The expected output is the data below, character for character, without its pictures.

= = = = =

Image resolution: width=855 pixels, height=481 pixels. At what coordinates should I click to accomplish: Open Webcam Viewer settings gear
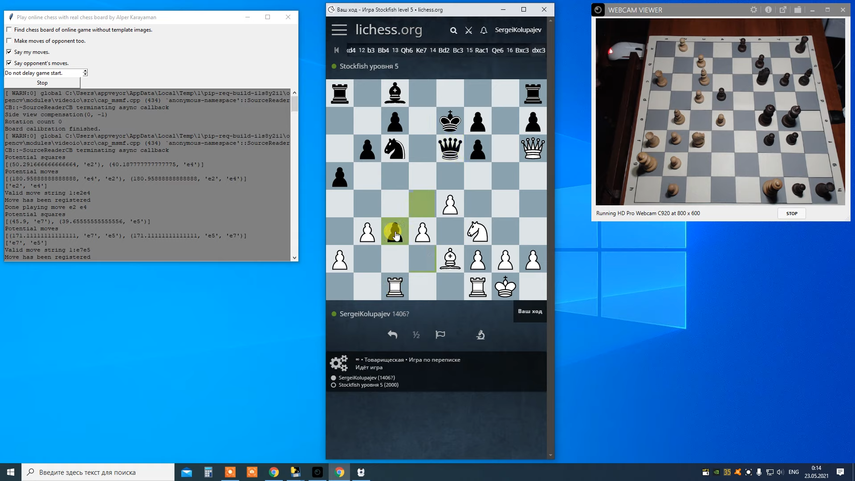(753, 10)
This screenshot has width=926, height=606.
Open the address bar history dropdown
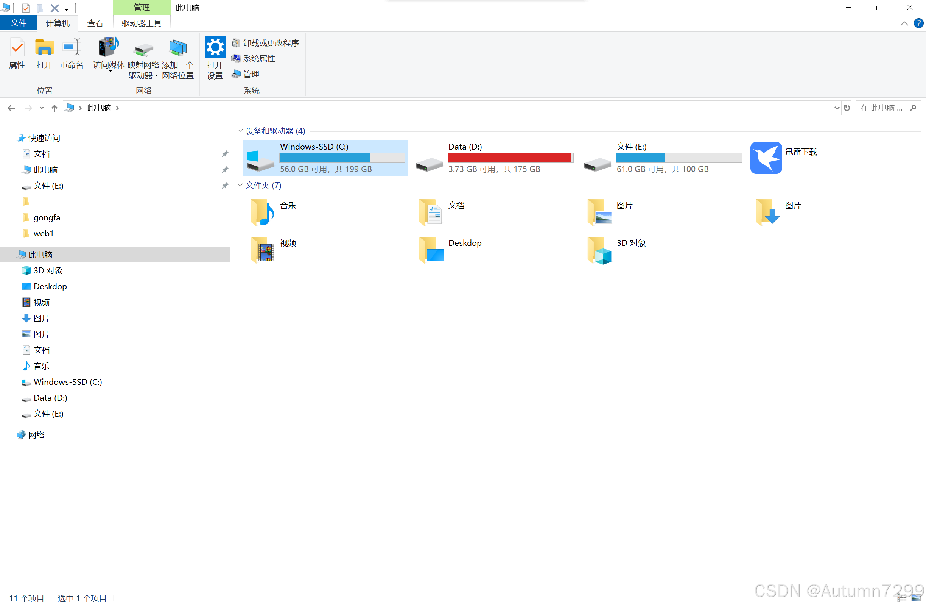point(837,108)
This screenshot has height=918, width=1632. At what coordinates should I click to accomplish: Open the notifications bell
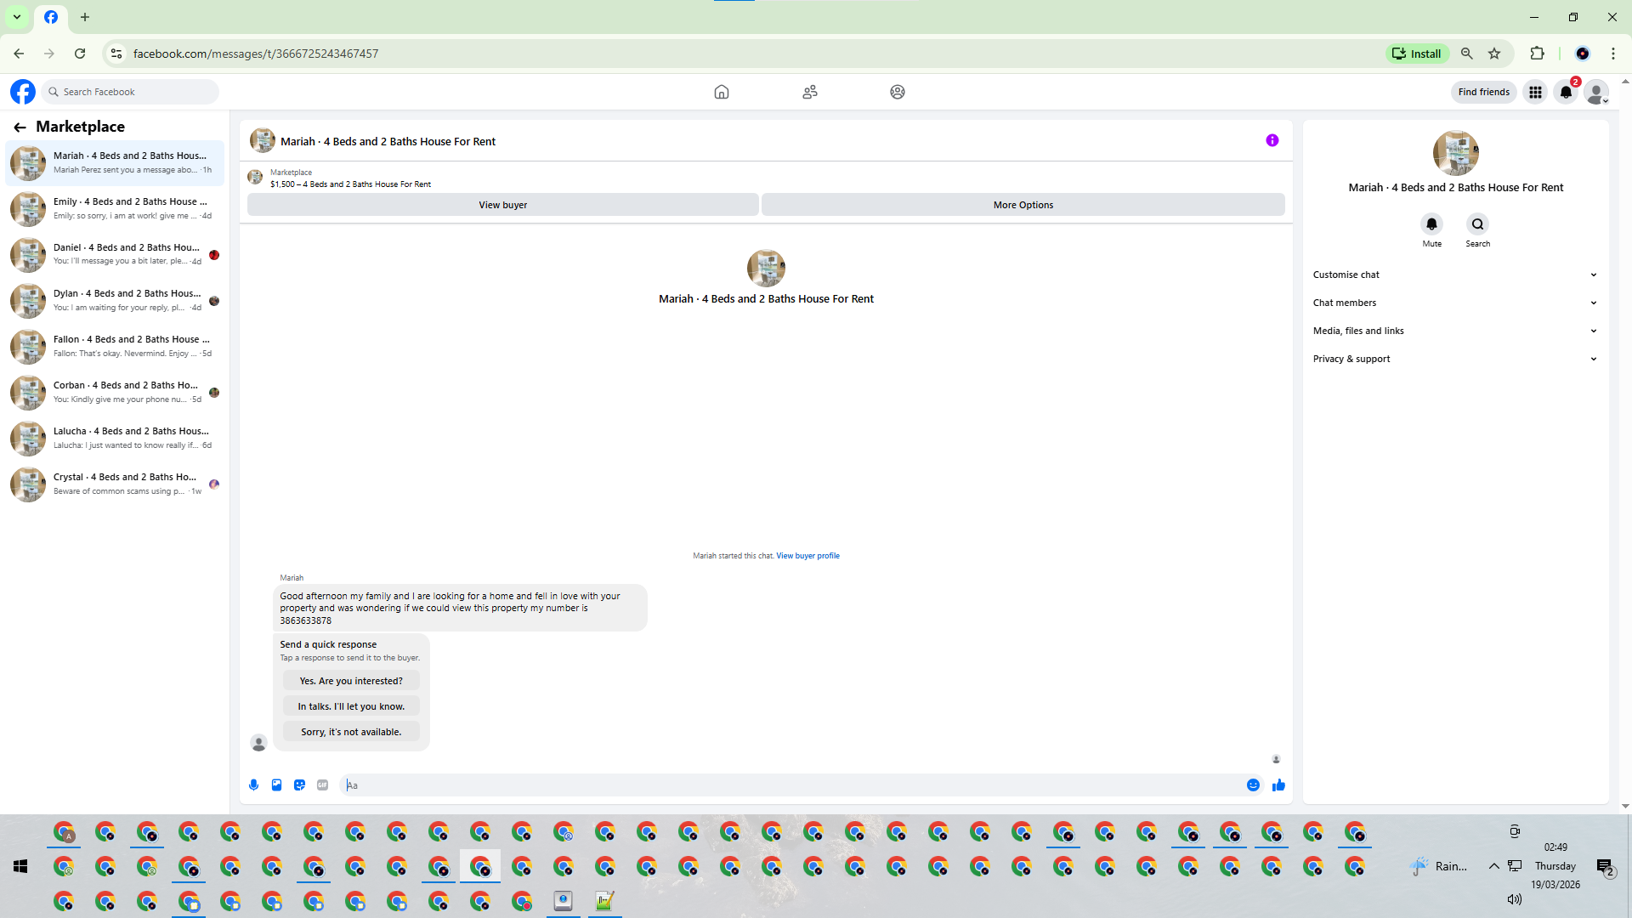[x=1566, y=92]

= = = = =

_Result for this task_:
Image resolution: width=855 pixels, height=481 pixels. At what coordinates should I click to accomplish: Open Webcam Viewer settings gear
(753, 10)
This screenshot has width=926, height=606.
Open the address bar history dropdown
point(837,108)
This screenshot has height=918, width=1632. At what coordinates should I click to accomplish: Open the notifications bell
[x=1566, y=92]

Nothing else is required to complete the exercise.